▶ _DATA SECTION_
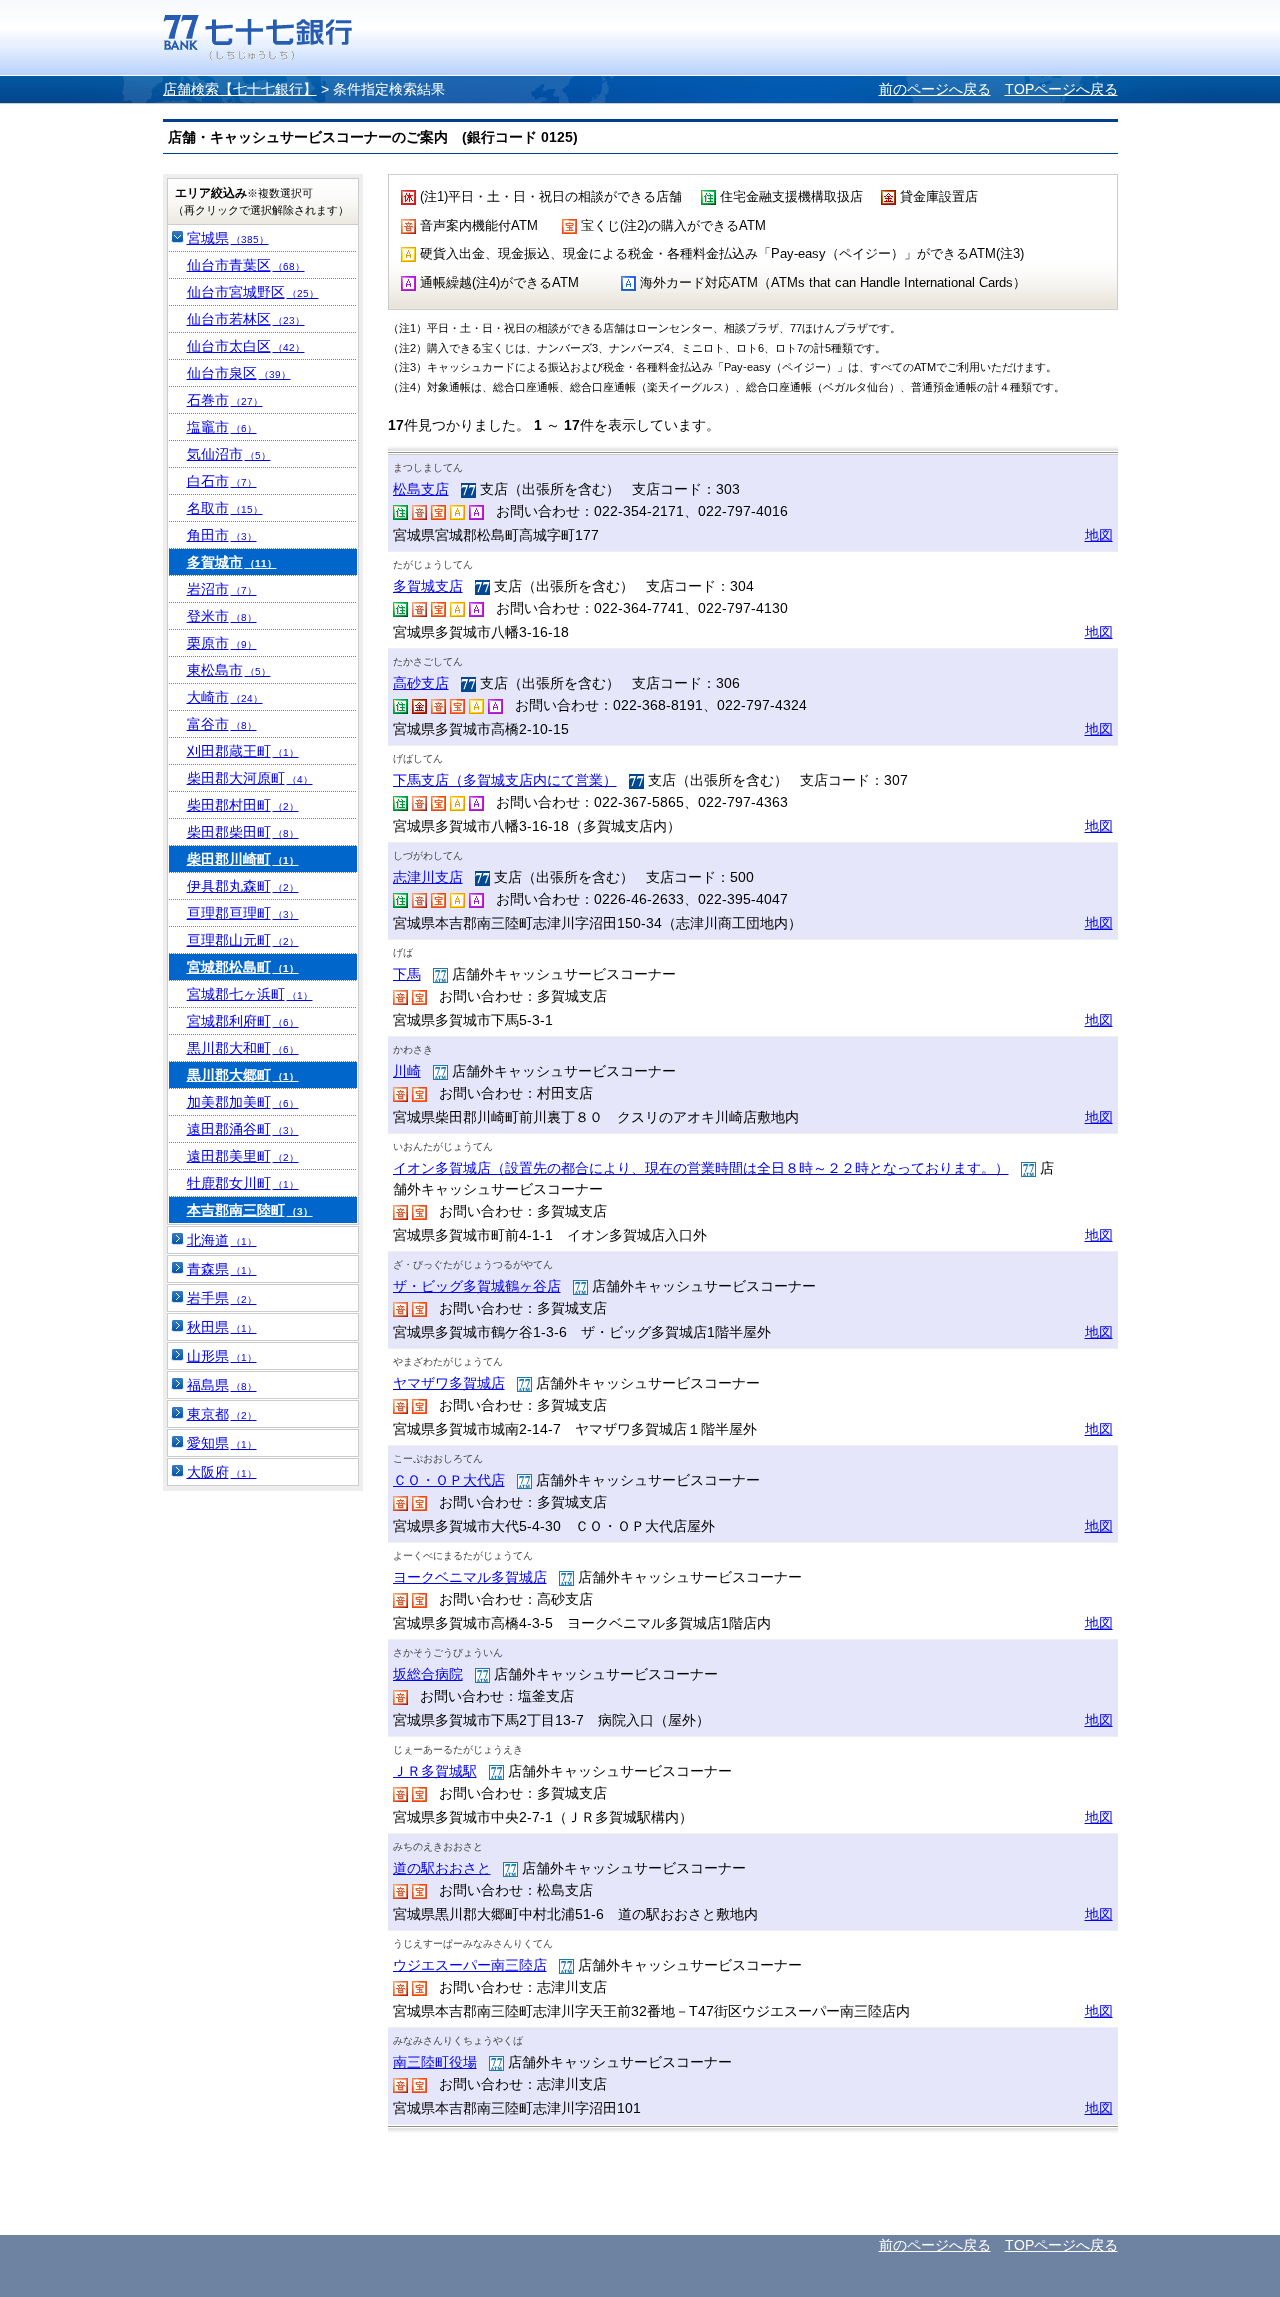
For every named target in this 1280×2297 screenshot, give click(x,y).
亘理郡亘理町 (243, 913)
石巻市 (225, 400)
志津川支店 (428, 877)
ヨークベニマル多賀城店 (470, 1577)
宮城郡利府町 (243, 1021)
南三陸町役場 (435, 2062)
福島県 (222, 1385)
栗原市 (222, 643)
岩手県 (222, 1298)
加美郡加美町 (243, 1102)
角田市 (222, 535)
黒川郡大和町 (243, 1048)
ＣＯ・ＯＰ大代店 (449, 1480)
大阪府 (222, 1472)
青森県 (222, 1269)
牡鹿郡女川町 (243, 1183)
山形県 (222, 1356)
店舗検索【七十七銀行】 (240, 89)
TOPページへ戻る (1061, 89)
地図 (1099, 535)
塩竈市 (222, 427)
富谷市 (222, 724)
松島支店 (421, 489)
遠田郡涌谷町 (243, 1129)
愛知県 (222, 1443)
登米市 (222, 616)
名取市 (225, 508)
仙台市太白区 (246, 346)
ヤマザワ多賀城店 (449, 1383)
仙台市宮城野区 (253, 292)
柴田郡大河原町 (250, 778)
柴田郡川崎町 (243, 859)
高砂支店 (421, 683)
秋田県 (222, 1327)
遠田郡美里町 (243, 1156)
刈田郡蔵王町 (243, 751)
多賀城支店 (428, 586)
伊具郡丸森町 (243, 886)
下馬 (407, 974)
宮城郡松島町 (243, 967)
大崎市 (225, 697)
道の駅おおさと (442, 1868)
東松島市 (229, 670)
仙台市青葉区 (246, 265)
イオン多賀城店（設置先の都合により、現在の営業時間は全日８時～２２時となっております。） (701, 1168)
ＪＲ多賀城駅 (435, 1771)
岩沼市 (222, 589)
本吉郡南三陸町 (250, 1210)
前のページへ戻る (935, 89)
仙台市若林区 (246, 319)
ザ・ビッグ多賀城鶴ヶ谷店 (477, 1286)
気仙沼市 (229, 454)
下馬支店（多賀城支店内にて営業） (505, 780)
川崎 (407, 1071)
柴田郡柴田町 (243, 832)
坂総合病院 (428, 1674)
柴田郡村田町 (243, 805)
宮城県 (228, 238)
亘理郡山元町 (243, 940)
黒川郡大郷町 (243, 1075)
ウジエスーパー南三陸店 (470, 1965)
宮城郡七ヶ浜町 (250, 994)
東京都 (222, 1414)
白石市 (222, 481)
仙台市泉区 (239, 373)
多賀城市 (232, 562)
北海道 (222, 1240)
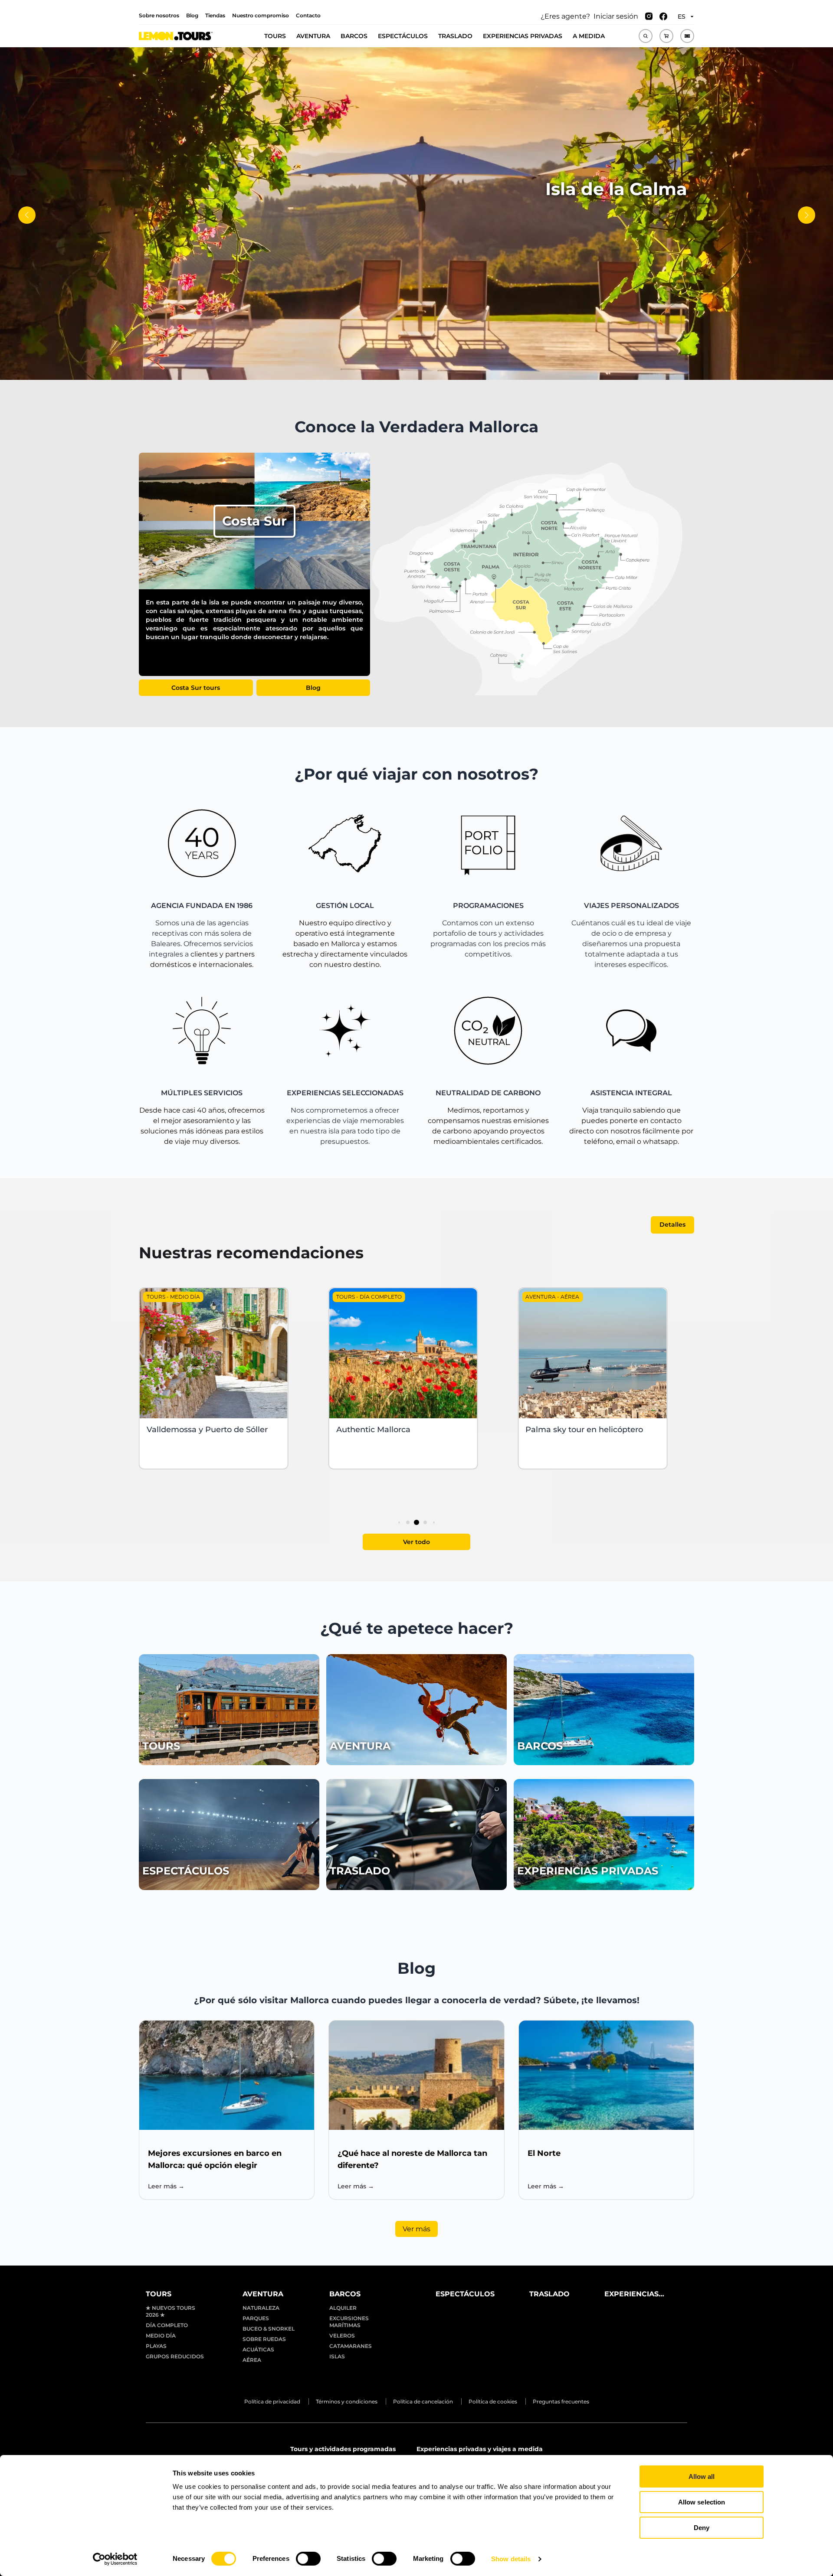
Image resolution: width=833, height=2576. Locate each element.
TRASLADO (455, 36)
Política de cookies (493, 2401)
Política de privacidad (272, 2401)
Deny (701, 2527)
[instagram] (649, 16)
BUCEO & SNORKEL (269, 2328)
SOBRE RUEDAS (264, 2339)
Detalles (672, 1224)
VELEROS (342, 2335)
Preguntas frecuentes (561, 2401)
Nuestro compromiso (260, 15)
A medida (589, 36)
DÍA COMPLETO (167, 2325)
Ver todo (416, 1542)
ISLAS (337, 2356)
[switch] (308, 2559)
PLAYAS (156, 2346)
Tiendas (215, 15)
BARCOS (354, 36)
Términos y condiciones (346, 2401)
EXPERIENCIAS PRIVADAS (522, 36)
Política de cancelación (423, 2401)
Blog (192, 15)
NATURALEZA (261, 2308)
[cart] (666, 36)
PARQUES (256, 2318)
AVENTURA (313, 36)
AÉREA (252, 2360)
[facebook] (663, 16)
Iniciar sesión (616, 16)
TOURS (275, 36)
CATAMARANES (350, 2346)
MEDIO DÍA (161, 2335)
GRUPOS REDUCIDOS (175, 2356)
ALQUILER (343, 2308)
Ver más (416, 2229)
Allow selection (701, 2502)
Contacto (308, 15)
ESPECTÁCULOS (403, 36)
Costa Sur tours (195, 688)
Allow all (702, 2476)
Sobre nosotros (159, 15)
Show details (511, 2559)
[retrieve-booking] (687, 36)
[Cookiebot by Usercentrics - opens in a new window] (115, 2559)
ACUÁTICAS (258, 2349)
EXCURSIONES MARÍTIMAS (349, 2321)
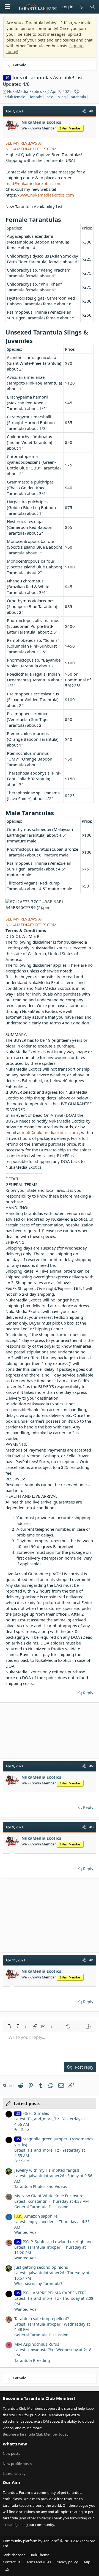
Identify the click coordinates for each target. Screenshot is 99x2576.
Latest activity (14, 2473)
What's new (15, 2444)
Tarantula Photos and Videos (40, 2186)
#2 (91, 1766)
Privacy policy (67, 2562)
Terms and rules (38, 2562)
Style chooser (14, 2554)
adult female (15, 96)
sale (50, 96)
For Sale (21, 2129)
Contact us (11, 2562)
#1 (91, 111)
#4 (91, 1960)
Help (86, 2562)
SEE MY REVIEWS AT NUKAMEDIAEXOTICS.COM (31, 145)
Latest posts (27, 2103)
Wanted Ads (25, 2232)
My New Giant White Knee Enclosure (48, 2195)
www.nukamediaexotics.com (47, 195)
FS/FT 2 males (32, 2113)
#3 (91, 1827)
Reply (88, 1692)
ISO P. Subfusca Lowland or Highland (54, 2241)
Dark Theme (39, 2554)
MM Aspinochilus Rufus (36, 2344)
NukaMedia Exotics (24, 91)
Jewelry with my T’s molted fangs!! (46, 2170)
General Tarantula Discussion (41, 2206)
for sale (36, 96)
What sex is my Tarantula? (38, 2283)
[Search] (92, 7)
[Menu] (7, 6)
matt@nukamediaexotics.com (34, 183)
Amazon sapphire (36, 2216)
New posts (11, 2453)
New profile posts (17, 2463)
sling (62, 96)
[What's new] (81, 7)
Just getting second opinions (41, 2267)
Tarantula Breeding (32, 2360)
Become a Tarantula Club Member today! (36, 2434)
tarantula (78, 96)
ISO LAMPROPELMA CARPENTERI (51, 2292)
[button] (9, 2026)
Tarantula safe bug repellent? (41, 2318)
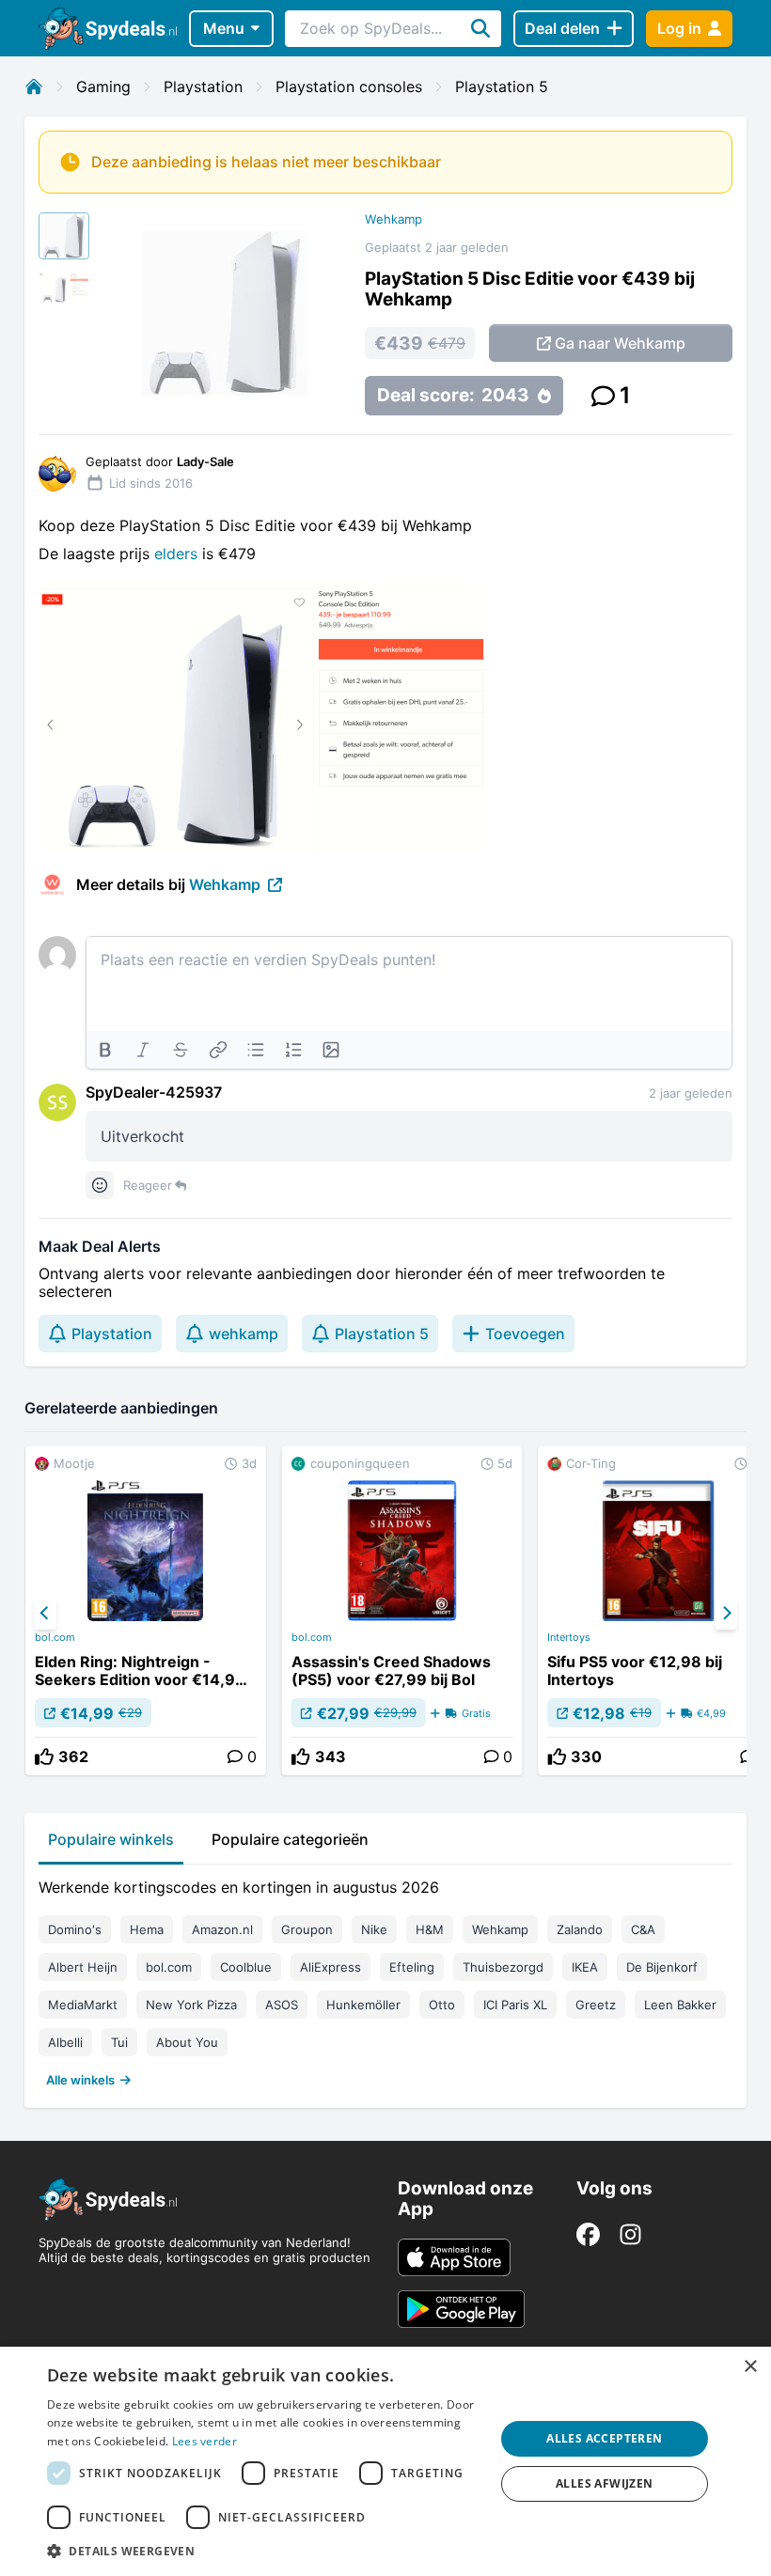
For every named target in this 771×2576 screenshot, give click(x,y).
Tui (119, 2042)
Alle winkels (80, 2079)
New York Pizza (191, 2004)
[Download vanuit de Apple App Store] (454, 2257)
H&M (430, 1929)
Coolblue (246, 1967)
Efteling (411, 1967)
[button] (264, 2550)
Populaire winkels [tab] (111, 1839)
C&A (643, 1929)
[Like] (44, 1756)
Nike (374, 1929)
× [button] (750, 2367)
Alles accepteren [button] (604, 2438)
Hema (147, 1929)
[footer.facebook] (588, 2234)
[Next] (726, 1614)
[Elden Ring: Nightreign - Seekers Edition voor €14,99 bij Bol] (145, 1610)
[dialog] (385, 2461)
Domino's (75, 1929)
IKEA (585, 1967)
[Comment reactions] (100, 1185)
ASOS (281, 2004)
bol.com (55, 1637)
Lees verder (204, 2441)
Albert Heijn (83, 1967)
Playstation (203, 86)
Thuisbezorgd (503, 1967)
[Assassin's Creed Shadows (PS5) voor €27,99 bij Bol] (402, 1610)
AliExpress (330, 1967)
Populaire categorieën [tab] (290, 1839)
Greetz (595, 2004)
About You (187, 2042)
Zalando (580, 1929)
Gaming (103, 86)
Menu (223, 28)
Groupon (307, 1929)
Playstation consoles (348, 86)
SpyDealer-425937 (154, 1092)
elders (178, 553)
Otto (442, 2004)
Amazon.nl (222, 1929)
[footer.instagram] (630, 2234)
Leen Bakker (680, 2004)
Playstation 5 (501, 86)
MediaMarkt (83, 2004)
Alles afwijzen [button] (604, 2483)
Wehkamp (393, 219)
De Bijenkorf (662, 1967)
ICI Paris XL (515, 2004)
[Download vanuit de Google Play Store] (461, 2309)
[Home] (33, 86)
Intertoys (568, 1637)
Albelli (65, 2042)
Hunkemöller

▶ _WHAT IS REQUIRED_
From the data above, return only the lines starting at the line that holds "Amazon sapphire (36, 2216)" and ending at the line that holds "Domino's (75, 1929)", word for word and without pictures.

▶ _RESULT_
Amazon sapphire (36, 2216)
New posts (11, 2453)
New profile posts (17, 2463)
sling (62, 96)
[What's new] (81, 7)
Just getting second opinions (41, 2267)
Tarantula Breeding (32, 2360)
Become a Tarantula Club Member today! (36, 2434)
tarantula (78, 96)
ISO LAMPROPELMA CARPENTERI (51, 2292)
[button] (9, 2026)
Tarantula safe bug repellent? (41, 2318)
For every named target in this 771×2576 screenshot, give click(x,y).
Tui (119, 2042)
Alle winkels (80, 2079)
New York Pizza (191, 2004)
[Download vanuit de Apple App Store] (454, 2257)
H&M (430, 1929)
Coolblue (246, 1967)
Efteling (411, 1967)
[button] (264, 2550)
Populaire winkels [tab] (111, 1839)
C&A (643, 1929)
[Like] (44, 1756)
Nike (374, 1929)
× [button] (750, 2367)
Alles accepteren [button] (604, 2438)
Hema (147, 1929)
[footer.facebook] (588, 2234)
[Next] (726, 1614)
[Elden Ring: Nightreign - Seekers Edition voor €14,99 bij Bol] (145, 1610)
[dialog] (385, 2461)
Domino's (75, 1929)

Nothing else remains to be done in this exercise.